The hedging of the pros can work to the upside if a stronger than expected effort is made near the very end of the year--as the hedges get yanked that is more fuel for the fire. since people tend to focus with the existing area in mind call it 1990 to 1230 (around the middle bollinger band on a monthly)--if (if) this area is "left in the dust" what was prudence becomes "a loss" (not really since it's a hedge--but you hate to hold losing positions either way).

It's interesting to note that of the 7 days of an "average" (sigh. . there is no such beast in reality--but it is a nice construct giving the illusion of absolute bedrock solidity) santa claws rally the action was in the first 2 days (+.30% and +.33% and the second trading day of the year +.45% on the 2nd trading day in jan.

so this year that would be a strong friday (day 1) with the idea "dudes you so gots to buy cause we be skyrocketing next week" and monday "dude i so told you now get in or choke". four relatively lame days and then a blowout Tuesday 1-4-12.

all this would be a fine start to the dreaded Mayan 2012 disaster where massive solar storms create epic radiation drawn though the earth towards the black hole at the center of the galaxy.
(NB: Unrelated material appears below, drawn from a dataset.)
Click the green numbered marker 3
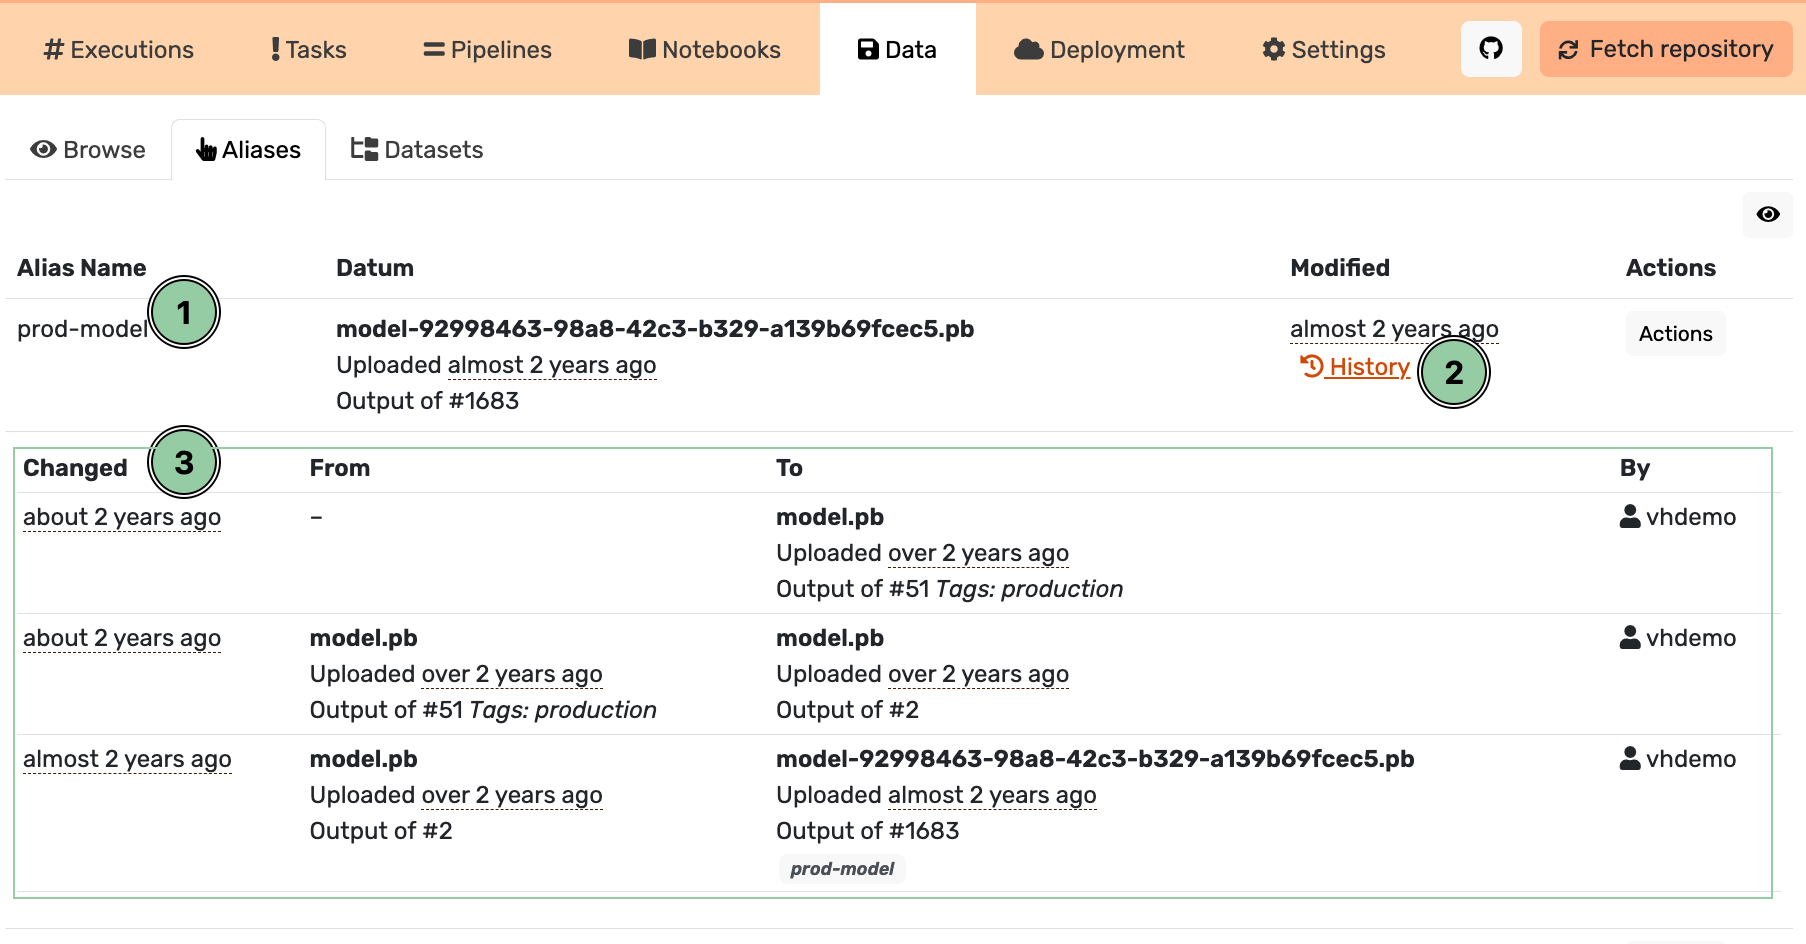1806x944 pixels. click(184, 463)
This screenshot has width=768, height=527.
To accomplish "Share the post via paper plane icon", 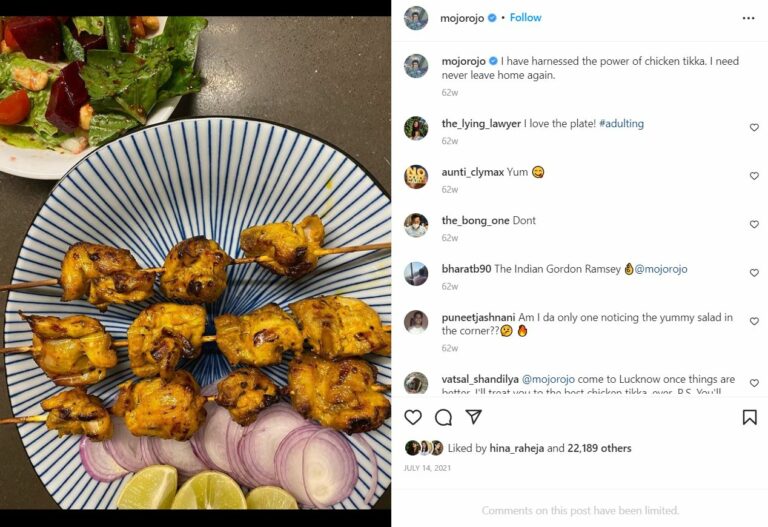I will click(x=474, y=417).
Don't believe it right? Well try this quote from barrons this week--

"Wall Street strategists see U.S. stocks rising 12% next year, but most of the gains will come in the second half. Europe's response to its problems will call the tune. The case for big dividend payers."
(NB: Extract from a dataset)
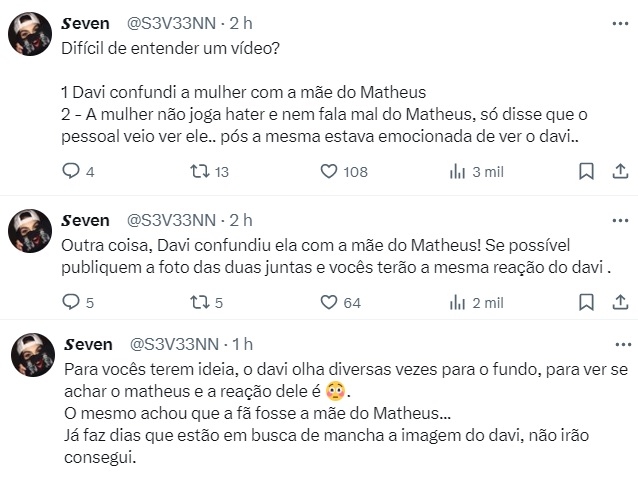This screenshot has height=478, width=638.
Task: Click Seven's avatar on the third tweet
Action: click(x=30, y=357)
you can count on (1) dividend payers imploding (2) china or the us blowing up and euro guys delaying till 2013. (3) either a gain of 24% or a loss of 12% because the majority is usually off on things--but we never know the direction.

the majority at the start of this year were 10-12% gains (mostly based on historical patterns of 3rd year president cycle stuff as well as the delusional belief that "on average the market returns 10% a year". (to do this means 1386 to 1411 in the next 9 trading days or 141 to 192 spx points. well the high end is only 21 points a day for 9 days. . .

THANKS as always cobra for all the effort in the background as well as the foreground.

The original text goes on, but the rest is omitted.